▶ _ASSIGNMENT_:
Please output the whole listing below exactly as it is.
+ + + + +
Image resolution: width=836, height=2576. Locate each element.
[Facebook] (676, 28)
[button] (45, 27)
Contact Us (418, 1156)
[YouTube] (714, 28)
+ + + + +
▶ _ANSWER_:
Image resolution: width=836, height=2576. Locate each element.
[Facebook] (676, 28)
[button] (45, 27)
Contact Us (418, 1156)
[YouTube] (714, 28)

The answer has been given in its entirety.